**What to produce**
Below this line is a set of entries; quote exactly the lines from the line that contains "Reserva YA! (937, 123)" to the line that contains "[menuitem] (571, 84)", both lines included.

**Source records**
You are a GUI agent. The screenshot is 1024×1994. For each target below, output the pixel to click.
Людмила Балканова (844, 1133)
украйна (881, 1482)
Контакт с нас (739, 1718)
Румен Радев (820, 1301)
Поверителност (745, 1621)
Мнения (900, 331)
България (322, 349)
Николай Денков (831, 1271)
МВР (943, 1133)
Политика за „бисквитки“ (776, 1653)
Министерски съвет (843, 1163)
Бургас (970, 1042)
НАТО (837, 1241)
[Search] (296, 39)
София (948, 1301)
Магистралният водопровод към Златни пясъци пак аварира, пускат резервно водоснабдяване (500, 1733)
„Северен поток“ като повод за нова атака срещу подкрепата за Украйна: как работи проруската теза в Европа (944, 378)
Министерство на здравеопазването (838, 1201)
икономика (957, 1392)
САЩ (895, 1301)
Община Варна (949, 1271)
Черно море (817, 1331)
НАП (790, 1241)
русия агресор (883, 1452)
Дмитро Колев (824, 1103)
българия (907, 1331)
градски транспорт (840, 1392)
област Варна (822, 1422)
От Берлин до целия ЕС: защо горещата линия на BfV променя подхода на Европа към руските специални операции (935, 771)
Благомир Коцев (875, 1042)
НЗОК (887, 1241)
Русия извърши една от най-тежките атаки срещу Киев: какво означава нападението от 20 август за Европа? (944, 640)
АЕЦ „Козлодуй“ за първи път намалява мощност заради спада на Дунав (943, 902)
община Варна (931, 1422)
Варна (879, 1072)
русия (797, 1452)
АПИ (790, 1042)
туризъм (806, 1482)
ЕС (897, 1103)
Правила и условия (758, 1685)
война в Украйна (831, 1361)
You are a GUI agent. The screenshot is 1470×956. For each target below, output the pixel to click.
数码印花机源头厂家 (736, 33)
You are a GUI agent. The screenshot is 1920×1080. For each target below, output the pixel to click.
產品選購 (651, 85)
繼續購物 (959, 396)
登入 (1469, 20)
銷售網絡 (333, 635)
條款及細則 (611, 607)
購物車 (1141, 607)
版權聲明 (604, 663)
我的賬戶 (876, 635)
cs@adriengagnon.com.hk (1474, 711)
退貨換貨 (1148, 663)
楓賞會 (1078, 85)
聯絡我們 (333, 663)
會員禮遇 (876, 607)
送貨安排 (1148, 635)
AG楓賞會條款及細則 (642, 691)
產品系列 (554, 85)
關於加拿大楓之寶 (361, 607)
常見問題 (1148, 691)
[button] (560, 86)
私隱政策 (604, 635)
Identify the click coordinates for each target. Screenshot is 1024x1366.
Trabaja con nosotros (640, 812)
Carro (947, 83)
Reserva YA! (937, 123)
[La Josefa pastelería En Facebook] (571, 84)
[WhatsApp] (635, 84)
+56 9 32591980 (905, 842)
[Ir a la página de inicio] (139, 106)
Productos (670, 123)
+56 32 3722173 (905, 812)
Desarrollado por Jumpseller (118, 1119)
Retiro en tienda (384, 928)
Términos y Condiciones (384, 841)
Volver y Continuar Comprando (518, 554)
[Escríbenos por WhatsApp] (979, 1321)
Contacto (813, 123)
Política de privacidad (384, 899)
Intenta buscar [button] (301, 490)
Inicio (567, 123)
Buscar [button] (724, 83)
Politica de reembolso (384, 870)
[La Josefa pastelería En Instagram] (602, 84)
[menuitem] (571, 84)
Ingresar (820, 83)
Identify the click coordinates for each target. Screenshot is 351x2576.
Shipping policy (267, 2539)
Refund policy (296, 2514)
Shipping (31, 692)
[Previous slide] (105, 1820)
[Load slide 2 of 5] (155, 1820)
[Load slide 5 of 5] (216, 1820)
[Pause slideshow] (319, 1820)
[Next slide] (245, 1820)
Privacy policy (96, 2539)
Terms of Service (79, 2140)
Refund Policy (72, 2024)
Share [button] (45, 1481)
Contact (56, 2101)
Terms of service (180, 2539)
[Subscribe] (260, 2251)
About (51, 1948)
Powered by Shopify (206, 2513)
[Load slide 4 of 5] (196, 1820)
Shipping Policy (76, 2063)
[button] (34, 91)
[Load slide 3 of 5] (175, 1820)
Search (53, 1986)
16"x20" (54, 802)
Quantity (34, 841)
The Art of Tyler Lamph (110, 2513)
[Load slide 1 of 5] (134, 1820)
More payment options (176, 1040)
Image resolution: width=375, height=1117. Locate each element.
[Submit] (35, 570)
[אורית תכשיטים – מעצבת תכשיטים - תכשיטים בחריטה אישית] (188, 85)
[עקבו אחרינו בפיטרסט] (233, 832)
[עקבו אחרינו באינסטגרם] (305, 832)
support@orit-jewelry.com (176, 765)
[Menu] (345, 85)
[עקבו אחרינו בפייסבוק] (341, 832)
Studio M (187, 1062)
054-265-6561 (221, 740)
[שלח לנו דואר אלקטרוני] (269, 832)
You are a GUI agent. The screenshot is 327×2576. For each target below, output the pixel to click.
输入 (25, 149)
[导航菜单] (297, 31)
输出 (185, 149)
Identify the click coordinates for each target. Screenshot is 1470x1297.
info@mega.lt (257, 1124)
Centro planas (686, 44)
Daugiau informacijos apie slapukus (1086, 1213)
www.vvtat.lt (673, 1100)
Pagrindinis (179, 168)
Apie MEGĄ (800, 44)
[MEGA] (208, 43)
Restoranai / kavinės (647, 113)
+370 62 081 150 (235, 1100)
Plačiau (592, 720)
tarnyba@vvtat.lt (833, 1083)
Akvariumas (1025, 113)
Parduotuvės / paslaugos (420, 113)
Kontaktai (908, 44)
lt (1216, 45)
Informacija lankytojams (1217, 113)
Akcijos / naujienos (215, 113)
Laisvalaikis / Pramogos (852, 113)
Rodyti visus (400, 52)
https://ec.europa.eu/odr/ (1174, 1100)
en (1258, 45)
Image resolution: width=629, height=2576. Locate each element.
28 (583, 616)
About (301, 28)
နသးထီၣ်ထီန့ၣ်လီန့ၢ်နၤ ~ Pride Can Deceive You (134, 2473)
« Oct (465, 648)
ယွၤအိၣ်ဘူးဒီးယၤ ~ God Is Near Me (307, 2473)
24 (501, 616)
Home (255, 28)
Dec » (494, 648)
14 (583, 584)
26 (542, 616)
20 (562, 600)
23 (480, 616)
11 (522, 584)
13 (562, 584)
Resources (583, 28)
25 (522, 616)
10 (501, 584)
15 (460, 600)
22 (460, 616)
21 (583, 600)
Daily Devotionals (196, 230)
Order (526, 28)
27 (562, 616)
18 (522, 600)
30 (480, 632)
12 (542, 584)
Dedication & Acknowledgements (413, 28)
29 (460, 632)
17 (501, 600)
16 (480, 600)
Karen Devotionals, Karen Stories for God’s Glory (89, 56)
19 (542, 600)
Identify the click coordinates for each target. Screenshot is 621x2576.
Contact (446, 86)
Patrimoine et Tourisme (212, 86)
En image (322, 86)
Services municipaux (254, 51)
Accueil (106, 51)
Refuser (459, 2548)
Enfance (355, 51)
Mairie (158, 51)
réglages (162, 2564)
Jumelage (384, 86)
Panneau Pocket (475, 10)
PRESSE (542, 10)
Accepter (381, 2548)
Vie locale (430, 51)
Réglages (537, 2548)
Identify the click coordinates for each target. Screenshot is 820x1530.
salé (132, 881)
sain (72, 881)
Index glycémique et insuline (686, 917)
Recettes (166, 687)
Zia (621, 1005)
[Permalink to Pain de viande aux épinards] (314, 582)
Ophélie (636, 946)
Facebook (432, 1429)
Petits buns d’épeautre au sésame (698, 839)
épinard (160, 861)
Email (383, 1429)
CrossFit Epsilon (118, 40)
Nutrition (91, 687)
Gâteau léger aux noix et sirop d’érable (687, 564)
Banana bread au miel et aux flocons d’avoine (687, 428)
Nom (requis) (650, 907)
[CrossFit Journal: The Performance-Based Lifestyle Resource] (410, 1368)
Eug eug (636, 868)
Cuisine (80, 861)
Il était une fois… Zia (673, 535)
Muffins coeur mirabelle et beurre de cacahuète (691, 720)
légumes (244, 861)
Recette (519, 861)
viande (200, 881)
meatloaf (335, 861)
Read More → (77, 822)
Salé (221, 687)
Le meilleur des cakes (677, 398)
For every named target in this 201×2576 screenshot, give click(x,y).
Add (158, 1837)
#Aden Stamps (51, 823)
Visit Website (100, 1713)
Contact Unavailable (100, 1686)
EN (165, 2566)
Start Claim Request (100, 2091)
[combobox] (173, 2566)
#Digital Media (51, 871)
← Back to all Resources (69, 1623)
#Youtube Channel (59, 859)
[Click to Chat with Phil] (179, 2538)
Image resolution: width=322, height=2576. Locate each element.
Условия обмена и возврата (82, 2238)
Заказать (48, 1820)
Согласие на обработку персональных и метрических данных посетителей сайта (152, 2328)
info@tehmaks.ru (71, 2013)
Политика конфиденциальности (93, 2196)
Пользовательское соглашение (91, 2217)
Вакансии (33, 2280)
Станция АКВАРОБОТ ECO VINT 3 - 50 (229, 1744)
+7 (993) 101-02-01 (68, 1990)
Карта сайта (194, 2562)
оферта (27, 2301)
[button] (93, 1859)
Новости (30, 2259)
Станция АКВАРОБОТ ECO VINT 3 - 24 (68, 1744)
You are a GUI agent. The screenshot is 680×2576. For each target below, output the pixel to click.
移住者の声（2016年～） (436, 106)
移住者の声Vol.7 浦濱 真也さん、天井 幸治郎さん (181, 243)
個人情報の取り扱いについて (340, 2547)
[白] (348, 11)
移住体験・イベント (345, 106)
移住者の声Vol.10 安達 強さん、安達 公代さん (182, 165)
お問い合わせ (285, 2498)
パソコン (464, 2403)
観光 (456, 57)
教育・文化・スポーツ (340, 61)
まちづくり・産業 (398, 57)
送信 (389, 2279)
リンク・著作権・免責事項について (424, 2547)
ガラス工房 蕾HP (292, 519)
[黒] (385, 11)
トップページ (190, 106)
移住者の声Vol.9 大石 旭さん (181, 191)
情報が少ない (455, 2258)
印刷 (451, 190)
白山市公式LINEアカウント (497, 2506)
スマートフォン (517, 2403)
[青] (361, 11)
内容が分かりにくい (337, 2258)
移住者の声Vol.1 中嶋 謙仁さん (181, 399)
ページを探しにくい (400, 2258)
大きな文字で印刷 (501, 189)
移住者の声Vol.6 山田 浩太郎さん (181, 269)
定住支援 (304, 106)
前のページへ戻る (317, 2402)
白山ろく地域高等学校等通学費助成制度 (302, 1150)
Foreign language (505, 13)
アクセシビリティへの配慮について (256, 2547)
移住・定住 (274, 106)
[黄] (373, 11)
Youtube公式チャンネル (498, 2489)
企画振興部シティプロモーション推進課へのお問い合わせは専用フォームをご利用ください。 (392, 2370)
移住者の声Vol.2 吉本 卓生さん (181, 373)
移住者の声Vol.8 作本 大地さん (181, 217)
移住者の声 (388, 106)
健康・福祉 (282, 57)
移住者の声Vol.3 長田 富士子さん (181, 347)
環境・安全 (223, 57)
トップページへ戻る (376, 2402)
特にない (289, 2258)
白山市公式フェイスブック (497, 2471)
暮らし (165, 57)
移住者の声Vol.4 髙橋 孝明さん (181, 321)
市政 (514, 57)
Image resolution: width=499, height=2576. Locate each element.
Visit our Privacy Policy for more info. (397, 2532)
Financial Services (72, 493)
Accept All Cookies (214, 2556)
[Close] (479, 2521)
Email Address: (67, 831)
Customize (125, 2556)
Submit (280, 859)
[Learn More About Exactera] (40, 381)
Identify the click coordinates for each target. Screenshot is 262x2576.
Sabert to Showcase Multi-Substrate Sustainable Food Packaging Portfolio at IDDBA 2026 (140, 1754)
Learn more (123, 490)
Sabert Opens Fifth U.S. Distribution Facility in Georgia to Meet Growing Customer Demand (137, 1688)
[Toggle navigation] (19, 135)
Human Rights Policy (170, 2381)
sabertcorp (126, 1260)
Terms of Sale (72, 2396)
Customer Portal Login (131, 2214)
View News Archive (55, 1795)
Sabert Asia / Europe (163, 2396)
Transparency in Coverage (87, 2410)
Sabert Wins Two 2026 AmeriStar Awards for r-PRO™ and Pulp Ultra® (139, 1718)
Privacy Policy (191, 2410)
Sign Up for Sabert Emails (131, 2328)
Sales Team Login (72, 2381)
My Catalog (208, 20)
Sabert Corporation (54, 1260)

**Task answer**
Reserva YA! (937, 123)
[La Josefa pastelería En Facebook] (571, 84)
[WhatsApp] (635, 84)
+56 9 32591980 (905, 842)
[Ir a la página de inicio] (139, 106)
Productos (670, 123)
+56 32 3722173 (905, 812)
Desarrollado por Jumpseller (118, 1119)
Retiro en tienda (384, 928)
Términos y Condiciones (384, 841)
Volver y Continuar Comprando (518, 554)
[Escríbenos por WhatsApp] (979, 1321)
Contacto (813, 123)
Política de privacidad (384, 899)
Intenta buscar [button] (301, 490)
Inicio (567, 123)
Buscar [button] (724, 83)
Politica de reembolso (384, 870)
[La Josefa pastelería En Instagram] (602, 84)
[menuitem] (571, 84)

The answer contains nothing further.